Mas o português não tem ainda suficiente peso internacional, ao contrário do que se passa com outros idiomas, por ausência de uma política eficiente para a língua.
No estudo "Internacionalização da Língua Portuguesa", coordenado por Carlos Reis, afirma-se que "a projeção internacional da língua portuguesa não corresponde, neste momento, à dimensão do seu universo de falantes", definindo-se a internacionalização como um "processo eminentemente político de afirmação", capaz de "garantir e reforçar o prestígio de uma grande língua de cultura".
A declaração da ex-primeira-ministra britânica Margaret Thatcher, proferida em 1999, de que, na sua vida, "todos os problemas da Grã-Bretanha foram originados pela Europa continental, mas [que] todas as soluções partiram dos países de língua inglesa", é clara alusão ao papel da língua de Shakespeare nas relações de poder e à influência daí decorrente.
Língua e poder relacionam-se. O reconhecimento do estatuto de uma língua é medido não só pelo número de falantes mas também pelo espaço que ela ocupa no cenário internacional, contando as transações comerciais que são realizadas nessa língua (incluindo os eventos culturais e todas as boas ideias -não nos esqueçamos da magistral invenção americana do show business: nada como uma boa ideia bem concretizada, mas, se essa ideia der dinheiro para investir em novos projetos, melhor ainda) e a sua utilização nas diversas organizações internacionais.

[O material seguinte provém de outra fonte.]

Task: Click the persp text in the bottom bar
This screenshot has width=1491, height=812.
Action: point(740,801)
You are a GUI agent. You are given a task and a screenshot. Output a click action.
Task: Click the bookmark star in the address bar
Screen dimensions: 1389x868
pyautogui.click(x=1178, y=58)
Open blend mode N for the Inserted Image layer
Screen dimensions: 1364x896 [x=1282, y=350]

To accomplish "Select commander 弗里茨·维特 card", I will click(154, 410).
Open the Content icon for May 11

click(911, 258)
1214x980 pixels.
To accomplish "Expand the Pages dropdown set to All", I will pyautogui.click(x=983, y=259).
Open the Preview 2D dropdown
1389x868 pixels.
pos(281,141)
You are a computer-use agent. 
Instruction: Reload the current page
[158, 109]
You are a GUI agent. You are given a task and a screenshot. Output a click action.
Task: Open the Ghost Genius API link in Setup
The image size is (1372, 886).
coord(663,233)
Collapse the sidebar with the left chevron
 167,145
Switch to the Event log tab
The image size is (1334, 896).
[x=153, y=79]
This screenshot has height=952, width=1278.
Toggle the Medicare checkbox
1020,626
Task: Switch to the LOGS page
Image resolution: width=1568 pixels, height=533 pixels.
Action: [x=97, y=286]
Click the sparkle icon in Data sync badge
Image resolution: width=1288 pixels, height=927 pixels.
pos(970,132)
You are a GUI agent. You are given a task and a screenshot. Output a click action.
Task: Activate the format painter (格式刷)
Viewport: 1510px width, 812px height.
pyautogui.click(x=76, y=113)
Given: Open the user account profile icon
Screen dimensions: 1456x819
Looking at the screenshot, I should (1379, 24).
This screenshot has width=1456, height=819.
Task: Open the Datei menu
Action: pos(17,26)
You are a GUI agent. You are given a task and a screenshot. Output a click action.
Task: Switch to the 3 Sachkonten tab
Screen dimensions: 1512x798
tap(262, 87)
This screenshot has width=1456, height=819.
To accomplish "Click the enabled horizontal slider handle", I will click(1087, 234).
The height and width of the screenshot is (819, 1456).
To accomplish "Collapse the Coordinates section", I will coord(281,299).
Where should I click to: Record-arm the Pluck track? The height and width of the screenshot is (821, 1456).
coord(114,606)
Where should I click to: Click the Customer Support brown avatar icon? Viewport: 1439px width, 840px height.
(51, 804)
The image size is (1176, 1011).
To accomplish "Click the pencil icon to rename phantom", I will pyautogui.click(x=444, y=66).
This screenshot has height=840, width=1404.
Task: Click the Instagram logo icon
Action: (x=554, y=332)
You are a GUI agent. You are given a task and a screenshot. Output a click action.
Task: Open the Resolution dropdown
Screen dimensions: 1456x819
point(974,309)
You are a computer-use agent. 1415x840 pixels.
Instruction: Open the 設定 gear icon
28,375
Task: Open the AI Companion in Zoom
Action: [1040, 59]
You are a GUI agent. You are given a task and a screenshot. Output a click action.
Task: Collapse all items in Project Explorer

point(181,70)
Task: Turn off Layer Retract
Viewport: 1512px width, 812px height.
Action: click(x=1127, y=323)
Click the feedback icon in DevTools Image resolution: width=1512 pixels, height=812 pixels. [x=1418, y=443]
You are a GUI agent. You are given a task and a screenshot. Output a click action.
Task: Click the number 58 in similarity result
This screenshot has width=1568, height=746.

O fa(c)to de o português ser uma língua comum a vários países tem facilitado o comércio do Brasil e de Portugal, e este mostra um interesse especial no Brasil, visando fortalecer as suas relações com a União Europeia.
O Brasil antecipou-se ao apoio à internacionalização do português pela CPLP, em julho passado, ao anunciar um plano para a criação de uma universidade da comunidade dos países de língua portuguesa, o que foi feito pelo ministro das Relações Exteriores, Celso Amorim, durante uma visita à Guiné-Bissau.
Na mesma altura, em Portugal, o Conselho de Ministros aprovou uma nova estratégia para a promoção do português, que teve o apoio do presidente da República, Aníbal Cavaco Silva.
E agora? Nos países onde se fala português, sejam eles grandes ou pequenos, não faltam pessoas de grande mérito, à escala mundial. Essa é a certeza de que faz sentido promover inteligentemente a língua portuguesa, mesmo se essas pessoas falam bem outras línguas. O português defende-se com bons argumentos, onde quer que seja falado.
JOÃO CAETANO , 39, professor de direito e ciência política, é pró-reitor para o Reordenamento Institucional da Universidade Aberta, Portugal.
MÔNICA VILLELA GRAYLEY , 40, é mestre em linguística e ciência política e doutoranda em ciência política.